Your answer should hold each line of the material that contains the word "right".

------

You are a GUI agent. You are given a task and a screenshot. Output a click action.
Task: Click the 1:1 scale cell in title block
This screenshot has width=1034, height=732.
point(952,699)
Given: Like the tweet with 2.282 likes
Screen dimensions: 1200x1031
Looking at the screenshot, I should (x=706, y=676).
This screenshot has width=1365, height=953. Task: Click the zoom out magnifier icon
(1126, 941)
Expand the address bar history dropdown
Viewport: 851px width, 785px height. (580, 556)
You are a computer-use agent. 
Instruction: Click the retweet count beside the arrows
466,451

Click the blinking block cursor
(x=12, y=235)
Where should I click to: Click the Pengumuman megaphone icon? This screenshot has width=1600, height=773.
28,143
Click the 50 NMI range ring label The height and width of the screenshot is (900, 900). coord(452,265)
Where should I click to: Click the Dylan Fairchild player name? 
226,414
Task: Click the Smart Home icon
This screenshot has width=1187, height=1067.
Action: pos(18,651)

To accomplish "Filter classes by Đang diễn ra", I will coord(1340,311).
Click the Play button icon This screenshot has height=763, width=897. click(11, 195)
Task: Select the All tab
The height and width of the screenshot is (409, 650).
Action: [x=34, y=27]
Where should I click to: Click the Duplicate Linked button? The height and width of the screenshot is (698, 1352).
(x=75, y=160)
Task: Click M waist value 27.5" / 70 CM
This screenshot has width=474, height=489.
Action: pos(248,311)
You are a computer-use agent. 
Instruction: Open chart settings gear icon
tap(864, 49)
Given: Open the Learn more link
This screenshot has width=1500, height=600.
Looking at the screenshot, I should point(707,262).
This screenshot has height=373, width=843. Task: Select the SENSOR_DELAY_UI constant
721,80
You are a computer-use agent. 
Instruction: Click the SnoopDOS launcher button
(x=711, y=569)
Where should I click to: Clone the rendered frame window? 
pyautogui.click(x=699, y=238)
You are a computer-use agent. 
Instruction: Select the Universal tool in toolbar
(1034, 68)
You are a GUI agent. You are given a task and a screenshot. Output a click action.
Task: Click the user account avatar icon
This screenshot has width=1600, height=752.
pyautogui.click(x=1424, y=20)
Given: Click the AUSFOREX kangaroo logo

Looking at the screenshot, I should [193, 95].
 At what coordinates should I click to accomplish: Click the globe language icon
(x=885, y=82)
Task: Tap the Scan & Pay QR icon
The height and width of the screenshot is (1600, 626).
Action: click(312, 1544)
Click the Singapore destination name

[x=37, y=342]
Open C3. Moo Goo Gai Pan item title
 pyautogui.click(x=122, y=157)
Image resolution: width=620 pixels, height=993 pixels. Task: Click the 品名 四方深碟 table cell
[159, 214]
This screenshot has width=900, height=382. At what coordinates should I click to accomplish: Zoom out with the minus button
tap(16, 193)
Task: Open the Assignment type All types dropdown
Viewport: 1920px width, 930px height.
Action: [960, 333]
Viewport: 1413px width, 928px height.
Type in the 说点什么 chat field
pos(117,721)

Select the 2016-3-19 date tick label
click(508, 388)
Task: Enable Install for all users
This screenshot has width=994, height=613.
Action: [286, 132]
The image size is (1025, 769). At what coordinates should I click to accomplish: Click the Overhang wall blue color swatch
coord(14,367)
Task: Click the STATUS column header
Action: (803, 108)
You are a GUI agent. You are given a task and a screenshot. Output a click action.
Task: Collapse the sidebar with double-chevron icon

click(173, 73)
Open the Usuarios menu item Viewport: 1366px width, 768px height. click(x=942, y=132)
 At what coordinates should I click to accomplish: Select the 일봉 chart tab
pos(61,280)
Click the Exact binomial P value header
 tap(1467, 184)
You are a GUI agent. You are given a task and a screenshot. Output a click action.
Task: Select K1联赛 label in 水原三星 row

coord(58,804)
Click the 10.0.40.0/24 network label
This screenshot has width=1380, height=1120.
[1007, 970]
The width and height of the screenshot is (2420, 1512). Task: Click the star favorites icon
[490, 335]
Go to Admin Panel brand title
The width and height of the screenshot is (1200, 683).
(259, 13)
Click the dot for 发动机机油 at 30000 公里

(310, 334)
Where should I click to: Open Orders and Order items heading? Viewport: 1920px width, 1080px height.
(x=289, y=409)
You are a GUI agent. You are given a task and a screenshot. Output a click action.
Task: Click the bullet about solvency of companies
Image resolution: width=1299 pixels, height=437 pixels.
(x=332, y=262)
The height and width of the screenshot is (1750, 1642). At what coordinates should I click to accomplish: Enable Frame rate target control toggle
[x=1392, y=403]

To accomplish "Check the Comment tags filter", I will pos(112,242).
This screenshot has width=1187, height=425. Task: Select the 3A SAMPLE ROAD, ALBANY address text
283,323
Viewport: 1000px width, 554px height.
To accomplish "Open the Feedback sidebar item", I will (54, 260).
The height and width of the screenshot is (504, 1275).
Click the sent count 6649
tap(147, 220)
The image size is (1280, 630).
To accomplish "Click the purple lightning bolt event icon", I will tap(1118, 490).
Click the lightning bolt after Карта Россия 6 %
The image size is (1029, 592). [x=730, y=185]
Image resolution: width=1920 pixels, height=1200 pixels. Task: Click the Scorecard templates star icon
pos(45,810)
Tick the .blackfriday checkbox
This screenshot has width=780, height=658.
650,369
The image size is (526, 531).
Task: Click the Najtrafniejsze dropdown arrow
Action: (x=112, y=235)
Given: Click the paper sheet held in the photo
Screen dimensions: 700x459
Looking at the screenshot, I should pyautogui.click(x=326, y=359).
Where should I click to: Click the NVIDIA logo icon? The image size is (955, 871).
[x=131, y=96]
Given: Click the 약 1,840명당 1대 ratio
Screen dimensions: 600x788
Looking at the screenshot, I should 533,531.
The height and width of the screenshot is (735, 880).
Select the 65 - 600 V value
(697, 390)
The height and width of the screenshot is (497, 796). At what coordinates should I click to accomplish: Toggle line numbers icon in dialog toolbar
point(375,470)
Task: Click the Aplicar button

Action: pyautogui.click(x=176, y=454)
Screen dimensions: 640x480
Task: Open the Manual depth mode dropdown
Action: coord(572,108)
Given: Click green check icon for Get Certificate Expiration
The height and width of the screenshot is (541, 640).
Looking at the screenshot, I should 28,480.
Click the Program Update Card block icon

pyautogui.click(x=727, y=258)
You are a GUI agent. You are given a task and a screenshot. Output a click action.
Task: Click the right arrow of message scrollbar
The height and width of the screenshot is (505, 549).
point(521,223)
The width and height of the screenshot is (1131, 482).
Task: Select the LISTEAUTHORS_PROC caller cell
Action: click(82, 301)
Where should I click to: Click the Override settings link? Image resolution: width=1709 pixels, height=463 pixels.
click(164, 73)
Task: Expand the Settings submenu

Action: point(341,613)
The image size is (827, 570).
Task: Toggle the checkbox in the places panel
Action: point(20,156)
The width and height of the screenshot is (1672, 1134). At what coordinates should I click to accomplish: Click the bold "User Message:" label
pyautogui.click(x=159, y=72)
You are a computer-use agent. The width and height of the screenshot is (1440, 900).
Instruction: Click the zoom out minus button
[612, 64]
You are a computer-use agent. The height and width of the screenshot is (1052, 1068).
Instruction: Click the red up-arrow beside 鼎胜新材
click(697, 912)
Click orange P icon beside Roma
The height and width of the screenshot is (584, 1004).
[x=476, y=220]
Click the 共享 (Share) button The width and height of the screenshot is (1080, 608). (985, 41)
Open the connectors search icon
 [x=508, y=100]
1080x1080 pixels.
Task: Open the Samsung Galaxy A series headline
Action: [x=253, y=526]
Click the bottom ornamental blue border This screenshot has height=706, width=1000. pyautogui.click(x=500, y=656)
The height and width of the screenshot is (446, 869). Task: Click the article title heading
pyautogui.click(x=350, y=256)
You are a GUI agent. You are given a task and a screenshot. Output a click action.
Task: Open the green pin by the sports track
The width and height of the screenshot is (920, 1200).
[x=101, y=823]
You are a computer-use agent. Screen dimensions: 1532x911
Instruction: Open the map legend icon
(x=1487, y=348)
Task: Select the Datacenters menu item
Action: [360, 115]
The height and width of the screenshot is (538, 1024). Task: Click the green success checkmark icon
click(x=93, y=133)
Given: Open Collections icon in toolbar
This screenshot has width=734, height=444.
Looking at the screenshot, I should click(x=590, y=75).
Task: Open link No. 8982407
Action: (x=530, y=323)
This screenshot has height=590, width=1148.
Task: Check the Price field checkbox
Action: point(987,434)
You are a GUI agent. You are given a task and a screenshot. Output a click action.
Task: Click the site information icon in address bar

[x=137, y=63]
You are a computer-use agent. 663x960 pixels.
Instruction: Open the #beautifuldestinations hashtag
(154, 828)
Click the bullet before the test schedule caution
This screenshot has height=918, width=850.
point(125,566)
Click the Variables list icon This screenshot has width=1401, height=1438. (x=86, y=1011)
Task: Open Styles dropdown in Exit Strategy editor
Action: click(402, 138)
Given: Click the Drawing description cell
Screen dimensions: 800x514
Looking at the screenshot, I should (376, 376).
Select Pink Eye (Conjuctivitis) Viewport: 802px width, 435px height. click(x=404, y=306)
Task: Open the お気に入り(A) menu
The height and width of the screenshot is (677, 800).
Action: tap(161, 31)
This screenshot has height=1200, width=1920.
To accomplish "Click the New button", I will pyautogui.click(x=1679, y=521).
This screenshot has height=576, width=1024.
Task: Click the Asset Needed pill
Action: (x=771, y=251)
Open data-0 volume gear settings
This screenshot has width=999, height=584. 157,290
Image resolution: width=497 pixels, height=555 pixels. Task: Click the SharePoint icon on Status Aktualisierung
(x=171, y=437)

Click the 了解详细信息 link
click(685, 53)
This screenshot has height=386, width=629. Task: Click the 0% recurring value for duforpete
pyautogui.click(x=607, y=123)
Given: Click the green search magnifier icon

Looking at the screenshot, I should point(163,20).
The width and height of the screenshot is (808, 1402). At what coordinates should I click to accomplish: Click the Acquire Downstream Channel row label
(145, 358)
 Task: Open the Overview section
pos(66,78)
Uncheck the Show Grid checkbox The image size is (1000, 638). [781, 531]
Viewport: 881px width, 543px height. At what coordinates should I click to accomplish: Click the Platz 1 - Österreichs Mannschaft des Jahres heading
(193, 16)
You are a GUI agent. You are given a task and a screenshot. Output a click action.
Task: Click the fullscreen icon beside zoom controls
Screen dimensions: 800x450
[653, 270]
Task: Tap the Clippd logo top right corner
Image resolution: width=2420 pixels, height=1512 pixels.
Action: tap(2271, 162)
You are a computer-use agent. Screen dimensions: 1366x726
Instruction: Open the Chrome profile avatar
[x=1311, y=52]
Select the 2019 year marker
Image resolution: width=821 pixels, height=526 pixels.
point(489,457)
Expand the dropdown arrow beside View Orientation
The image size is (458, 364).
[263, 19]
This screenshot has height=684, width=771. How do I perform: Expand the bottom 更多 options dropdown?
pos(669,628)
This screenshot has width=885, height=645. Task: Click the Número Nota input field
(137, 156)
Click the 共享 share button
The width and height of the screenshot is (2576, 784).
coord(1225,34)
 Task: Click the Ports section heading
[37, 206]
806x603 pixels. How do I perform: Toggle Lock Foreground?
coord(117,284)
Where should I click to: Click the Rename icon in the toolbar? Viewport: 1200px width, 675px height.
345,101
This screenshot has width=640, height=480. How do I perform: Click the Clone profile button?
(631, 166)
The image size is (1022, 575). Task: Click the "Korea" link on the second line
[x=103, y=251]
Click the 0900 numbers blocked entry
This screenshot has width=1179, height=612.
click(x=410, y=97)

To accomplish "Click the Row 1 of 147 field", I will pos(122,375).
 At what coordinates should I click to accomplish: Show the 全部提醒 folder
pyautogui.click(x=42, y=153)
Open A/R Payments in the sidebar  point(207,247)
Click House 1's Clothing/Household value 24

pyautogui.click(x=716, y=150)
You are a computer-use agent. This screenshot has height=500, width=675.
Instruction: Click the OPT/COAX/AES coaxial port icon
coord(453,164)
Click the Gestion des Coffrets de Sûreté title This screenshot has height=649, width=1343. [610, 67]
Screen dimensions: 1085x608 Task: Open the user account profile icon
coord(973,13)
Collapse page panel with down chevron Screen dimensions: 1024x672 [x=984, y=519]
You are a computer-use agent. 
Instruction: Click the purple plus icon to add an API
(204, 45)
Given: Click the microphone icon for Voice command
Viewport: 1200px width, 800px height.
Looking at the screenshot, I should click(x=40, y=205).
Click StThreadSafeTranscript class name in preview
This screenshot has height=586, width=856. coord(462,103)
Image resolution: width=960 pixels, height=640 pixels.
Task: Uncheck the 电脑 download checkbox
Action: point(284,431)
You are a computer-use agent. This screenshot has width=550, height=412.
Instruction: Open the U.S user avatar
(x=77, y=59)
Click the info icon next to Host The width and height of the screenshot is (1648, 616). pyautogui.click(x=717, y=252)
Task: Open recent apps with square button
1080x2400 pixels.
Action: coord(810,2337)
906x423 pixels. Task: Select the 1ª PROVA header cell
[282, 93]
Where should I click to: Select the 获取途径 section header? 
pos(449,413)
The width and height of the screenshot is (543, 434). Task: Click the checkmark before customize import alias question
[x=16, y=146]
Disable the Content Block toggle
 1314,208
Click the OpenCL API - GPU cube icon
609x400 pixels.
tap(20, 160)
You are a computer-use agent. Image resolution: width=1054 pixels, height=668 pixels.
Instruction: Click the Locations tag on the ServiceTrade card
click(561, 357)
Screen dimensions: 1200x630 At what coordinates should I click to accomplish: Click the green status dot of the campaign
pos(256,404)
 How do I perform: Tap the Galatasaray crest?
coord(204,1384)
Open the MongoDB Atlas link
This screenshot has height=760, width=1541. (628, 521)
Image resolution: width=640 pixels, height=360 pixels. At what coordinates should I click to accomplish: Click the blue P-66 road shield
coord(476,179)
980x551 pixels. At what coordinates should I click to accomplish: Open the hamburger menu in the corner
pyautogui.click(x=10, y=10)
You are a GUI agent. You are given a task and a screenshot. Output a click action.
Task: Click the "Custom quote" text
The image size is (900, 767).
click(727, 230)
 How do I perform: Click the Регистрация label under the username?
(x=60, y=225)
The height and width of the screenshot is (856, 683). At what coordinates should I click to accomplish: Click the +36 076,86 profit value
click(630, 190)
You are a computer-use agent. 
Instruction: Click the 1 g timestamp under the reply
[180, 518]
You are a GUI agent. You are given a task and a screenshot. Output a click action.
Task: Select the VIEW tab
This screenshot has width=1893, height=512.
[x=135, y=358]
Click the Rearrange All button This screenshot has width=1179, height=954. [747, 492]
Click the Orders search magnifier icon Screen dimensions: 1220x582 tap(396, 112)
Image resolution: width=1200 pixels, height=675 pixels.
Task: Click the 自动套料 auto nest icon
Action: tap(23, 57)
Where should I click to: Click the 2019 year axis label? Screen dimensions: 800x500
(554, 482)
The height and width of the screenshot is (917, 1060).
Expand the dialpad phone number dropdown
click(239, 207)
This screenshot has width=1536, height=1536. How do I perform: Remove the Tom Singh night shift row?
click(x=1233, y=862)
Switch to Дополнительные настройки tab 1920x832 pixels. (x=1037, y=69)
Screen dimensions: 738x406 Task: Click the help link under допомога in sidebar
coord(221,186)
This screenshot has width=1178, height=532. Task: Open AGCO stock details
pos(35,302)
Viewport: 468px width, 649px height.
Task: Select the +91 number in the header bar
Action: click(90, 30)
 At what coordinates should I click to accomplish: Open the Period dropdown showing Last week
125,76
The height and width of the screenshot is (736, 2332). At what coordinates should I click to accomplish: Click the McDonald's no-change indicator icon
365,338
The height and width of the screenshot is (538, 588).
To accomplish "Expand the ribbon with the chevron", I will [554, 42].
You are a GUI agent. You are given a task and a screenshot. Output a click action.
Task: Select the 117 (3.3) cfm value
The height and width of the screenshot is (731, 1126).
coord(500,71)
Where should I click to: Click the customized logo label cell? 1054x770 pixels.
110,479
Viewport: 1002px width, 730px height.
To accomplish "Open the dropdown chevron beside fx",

------

== ANSWER SECTION ==
Task: Click the right arrow of message scrollbar
Task: Tap the Clippd logo top right corner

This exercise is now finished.